## Required work
Repeat each entry verbatim.
** Opening Input material block **
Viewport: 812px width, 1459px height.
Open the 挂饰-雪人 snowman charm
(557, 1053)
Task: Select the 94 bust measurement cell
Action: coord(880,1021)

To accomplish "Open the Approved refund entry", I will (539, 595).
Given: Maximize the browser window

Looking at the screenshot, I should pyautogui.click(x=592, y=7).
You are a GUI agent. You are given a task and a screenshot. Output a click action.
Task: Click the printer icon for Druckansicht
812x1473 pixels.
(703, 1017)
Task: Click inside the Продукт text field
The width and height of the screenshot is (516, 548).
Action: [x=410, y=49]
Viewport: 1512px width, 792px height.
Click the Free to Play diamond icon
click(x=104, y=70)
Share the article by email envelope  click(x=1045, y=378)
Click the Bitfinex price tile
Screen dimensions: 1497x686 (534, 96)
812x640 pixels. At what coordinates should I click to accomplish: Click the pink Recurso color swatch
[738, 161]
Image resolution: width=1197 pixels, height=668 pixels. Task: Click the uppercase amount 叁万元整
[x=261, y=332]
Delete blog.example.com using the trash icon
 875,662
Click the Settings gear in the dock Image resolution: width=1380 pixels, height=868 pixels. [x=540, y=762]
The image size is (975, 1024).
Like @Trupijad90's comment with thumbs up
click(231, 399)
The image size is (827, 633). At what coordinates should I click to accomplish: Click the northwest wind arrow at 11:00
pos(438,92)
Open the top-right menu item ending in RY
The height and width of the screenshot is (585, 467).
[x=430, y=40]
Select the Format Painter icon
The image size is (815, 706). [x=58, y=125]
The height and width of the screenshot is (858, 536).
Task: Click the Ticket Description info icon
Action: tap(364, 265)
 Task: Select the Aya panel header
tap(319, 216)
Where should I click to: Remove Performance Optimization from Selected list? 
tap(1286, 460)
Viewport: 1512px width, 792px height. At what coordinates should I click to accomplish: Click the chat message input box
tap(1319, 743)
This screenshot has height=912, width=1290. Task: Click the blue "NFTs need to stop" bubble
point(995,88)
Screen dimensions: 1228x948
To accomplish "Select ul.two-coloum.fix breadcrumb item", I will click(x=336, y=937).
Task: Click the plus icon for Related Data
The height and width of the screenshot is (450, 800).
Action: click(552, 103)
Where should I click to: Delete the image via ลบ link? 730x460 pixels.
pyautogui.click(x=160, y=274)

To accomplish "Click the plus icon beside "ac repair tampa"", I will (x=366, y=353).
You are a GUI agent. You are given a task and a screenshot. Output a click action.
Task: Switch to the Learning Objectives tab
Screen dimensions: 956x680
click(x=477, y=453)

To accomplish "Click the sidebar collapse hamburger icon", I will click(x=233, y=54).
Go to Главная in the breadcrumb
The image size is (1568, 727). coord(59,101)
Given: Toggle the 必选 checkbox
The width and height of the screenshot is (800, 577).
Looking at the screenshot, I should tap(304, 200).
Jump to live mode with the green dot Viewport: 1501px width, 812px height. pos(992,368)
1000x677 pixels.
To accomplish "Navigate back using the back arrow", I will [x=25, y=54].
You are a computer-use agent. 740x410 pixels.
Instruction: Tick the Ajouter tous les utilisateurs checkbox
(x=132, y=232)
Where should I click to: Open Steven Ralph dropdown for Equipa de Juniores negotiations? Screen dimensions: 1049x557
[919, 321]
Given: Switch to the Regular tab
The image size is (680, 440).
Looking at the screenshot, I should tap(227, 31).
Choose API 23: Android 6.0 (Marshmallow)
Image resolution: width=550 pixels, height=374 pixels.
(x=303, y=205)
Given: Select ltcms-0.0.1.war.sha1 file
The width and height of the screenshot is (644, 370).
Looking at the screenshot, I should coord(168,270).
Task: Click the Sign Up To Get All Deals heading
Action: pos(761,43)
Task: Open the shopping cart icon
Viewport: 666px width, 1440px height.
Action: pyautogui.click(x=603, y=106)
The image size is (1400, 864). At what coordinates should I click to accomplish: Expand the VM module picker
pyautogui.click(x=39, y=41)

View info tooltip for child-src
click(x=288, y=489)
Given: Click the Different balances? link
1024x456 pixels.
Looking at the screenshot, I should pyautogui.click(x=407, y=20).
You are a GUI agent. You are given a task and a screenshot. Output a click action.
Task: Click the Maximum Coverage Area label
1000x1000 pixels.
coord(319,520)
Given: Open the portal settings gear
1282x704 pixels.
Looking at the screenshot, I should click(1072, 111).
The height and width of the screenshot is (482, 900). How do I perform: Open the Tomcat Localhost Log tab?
** Closing Input material block **
## Result of the task
Viewport: 812px width, 1459px height.
Open the 挂饰-雪人 snowman charm
(557, 1053)
Task: Select the 94 bust measurement cell
Action: coord(880,1021)

To accomplish "Open the Approved refund entry", I will (539, 595).
Given: Maximize the browser window

Looking at the screenshot, I should pyautogui.click(x=592, y=7).
You are a GUI agent. You are given a task and a screenshot. Output a click action.
Task: Click the printer icon for Druckansicht
812x1473 pixels.
(703, 1017)
Task: Click inside the Продукт text field
The width and height of the screenshot is (516, 548).
Action: [x=410, y=49]
Viewport: 1512px width, 792px height.
Click the Free to Play diamond icon
click(x=104, y=70)
Share the article by email envelope  click(x=1045, y=378)
Click the Bitfinex price tile
Screen dimensions: 1497x686 (534, 96)
812x640 pixels. At what coordinates should I click to accomplish: Click the pink Recurso color swatch
[738, 161]
Image resolution: width=1197 pixels, height=668 pixels. Task: Click the uppercase amount 叁万元整
[x=261, y=332]
Delete blog.example.com using the trash icon
 875,662
Click the Settings gear in the dock Image resolution: width=1380 pixels, height=868 pixels. [x=540, y=762]
The image size is (975, 1024).
Like @Trupijad90's comment with thumbs up
click(231, 399)
The image size is (827, 633). At what coordinates should I click to accomplish: Click the northwest wind arrow at 11:00
pos(438,92)
Open the top-right menu item ending in RY
The height and width of the screenshot is (585, 467).
[x=430, y=40]
Select the Format Painter icon
The image size is (815, 706). [x=58, y=125]
The height and width of the screenshot is (858, 536).
Task: Click the Ticket Description info icon
Action: tap(364, 265)
 Task: Select the Aya panel header
tap(319, 216)
Where should I click to: Remove Performance Optimization from Selected list? 
tap(1286, 460)
Viewport: 1512px width, 792px height. At what coordinates should I click to accomplish: Click the chat message input box
tap(1319, 743)
This screenshot has height=912, width=1290. Task: Click the blue "NFTs need to stop" bubble
point(995,88)
Screen dimensions: 1228x948
To accomplish "Select ul.two-coloum.fix breadcrumb item", I will click(x=336, y=937).
Task: Click the plus icon for Related Data
The height and width of the screenshot is (450, 800).
Action: click(552, 103)
Where should I click to: Delete the image via ลบ link? 730x460 pixels.
pyautogui.click(x=160, y=274)

To accomplish "Click the plus icon beside "ac repair tampa"", I will (x=366, y=353).
You are a GUI agent. You are given a task and a screenshot. Output a click action.
Task: Switch to the Learning Objectives tab
Screen dimensions: 956x680
click(x=477, y=453)

To accomplish "Click the sidebar collapse hamburger icon", I will click(x=233, y=54).
Go to Главная in the breadcrumb
The image size is (1568, 727). coord(59,101)
Given: Toggle the 必选 checkbox
The width and height of the screenshot is (800, 577).
Looking at the screenshot, I should tap(304, 200).
Jump to live mode with the green dot Viewport: 1501px width, 812px height. pos(992,368)
1000x677 pixels.
To accomplish "Navigate back using the back arrow", I will [x=25, y=54].
You are a computer-use agent. 740x410 pixels.
Instruction: Tick the Ajouter tous les utilisateurs checkbox
(x=132, y=232)
Where should I click to: Open Steven Ralph dropdown for Equipa de Juniores negotiations? Screen dimensions: 1049x557
[919, 321]
Given: Switch to the Regular tab
The image size is (680, 440).
Looking at the screenshot, I should tap(227, 31).
Choose API 23: Android 6.0 (Marshmallow)
Image resolution: width=550 pixels, height=374 pixels.
(x=303, y=205)
Given: Select ltcms-0.0.1.war.sha1 file
The width and height of the screenshot is (644, 370).
Looking at the screenshot, I should coord(168,270).
Task: Click the Sign Up To Get All Deals heading
Action: pos(761,43)
Task: Open the shopping cart icon
Viewport: 666px width, 1440px height.
Action: pyautogui.click(x=603, y=106)
The image size is (1400, 864). At what coordinates should I click to accomplish: Expand the VM module picker
pyautogui.click(x=39, y=41)

View info tooltip for child-src
click(x=288, y=489)
Given: Click the Different balances? link
1024x456 pixels.
Looking at the screenshot, I should pyautogui.click(x=407, y=20).
You are a GUI agent. You are given a task and a screenshot. Output a click action.
Task: Click the Maximum Coverage Area label
1000x1000 pixels.
coord(319,520)
Given: Open the portal settings gear
1282x704 pixels.
Looking at the screenshot, I should click(1072, 111).
The height and width of the screenshot is (482, 900). How do I perform: Open the Tomcat Localhost Log tab?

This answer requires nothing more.